The Fight for Energy-Efficient Homes is Escalating Across America.

The Battle Over Energy-Efficient Housing is Heating Up Across the U.S.

The National Association of Home Builders (NAHB) has been at the forefront of resistance against new energy efficiency standards, inflating costs and impeding progress, thereby misleading the public.

Across various states, governments recognize the importance of energy efficiency in homes for achieving climate objectives. However, they encounter opposition from home builders, citing concerns over profit margins and the need for retraining in new construction methods.

Despite this resistance, energy efficiency, including in household appliances, remains a critical strategy for reducing greenhouse gas emissions and managing global energy demand. Studies underscore the long-term cost savings for consumers on heating and electricity bills. So why the pushback against energy-efficient housing standards?

A significant factor is the concerted effort by NAHB, the largest lobbying group in the U.S. housing industry. While it’s true that stricter energy efficiency mandates in new homes increase initial costs, the figures presented by the home-builder lobby have been greatly exaggerated.

The Fight for Energy-Efficient Homes is Escalating Across America.
The Fight for Energy-Efficient Homes is Escalating Across America. (Credits: EWG)

For instance, in North Carolina, NAHB claimed that proposed standards would raise average building costs by $20,400, whereas federal studies found the actual increase to be around $6,500.

This misinformation campaign has reverberated across states like Colorado, Michigan, Alabama, and Idaho, where similar battles between the housing industry and state governments are underway. Governments see energy efficiency in homes as a crucial component of their climate strategies. Meanwhile, home builders worry about profit margins and the challenges of adapting to evolving construction standards.

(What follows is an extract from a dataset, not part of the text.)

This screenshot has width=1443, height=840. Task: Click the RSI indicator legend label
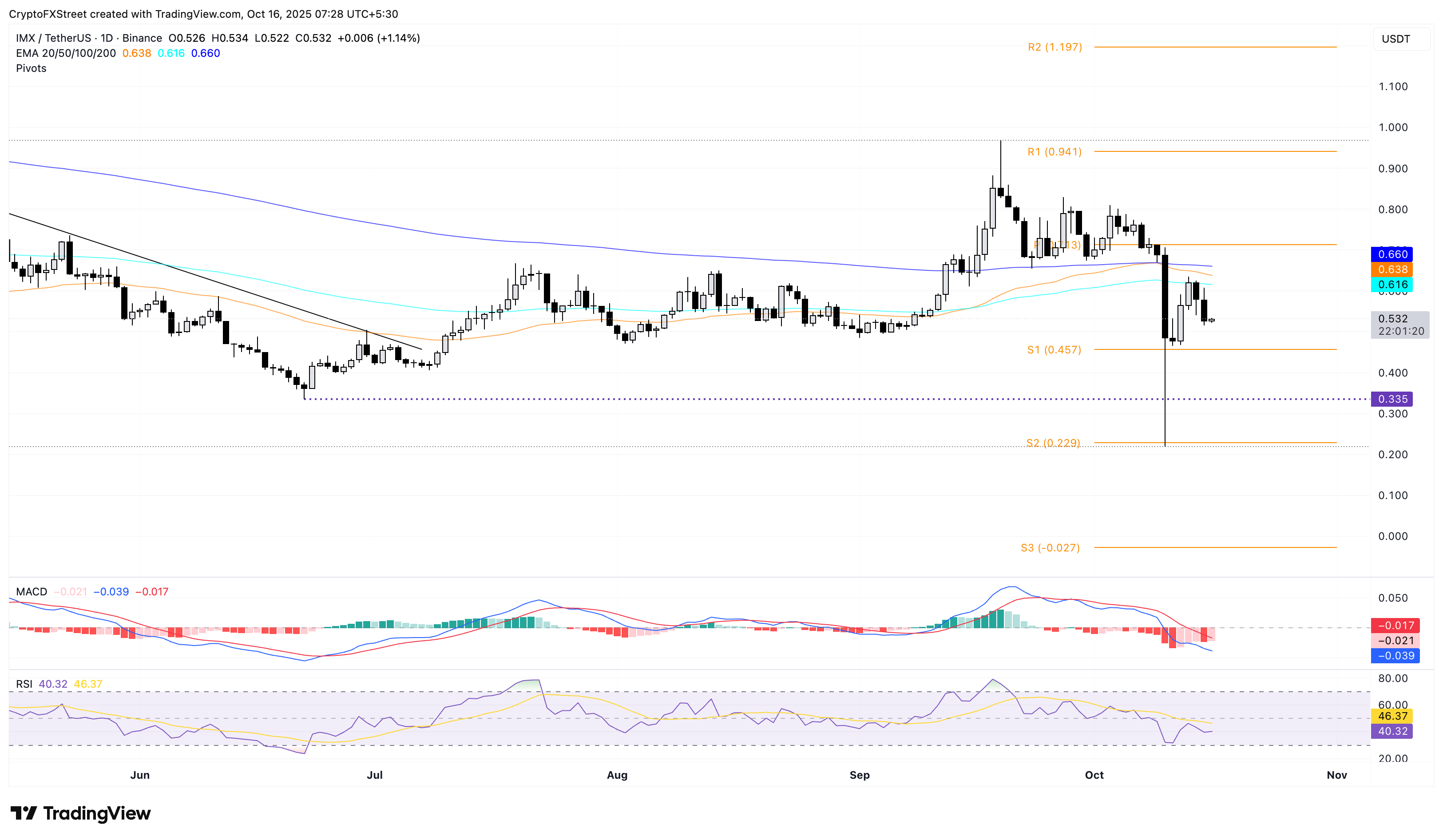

Elizabeth Beardsley, senior policy counsel at the U.S. Green Building Council, attributes the industry’s pushback to a fear of change, which has intensified amidst rising construction costs following the COVID-19 pandemic. She emphasizes the importance of regular updates to building codes to facilitate gradual adaptation within the market.

Energy efficiency in housing might not capture the public imagination, but its ramifications are profound. Inefficient buildings contribute significantly to greenhouse gas emissions, accounting for nearly a fifth of national emissions.

Household appliances, notorious for their energy consumption, have become a focal point of policy debates. Despite their unpopularity, energy efficiency standards are imperative for emissions reduction in developed nations.

As highlighted by the World Economic Forum and the International Energy Agency, energy efficiency measures offer substantial benefits. Accelerating progress in this realm could lead to a remarkable reduction in energy demand, equivalent to China’s total consumption. Ultimately, the adage holds true: the greenest energy is the energy we don’t use.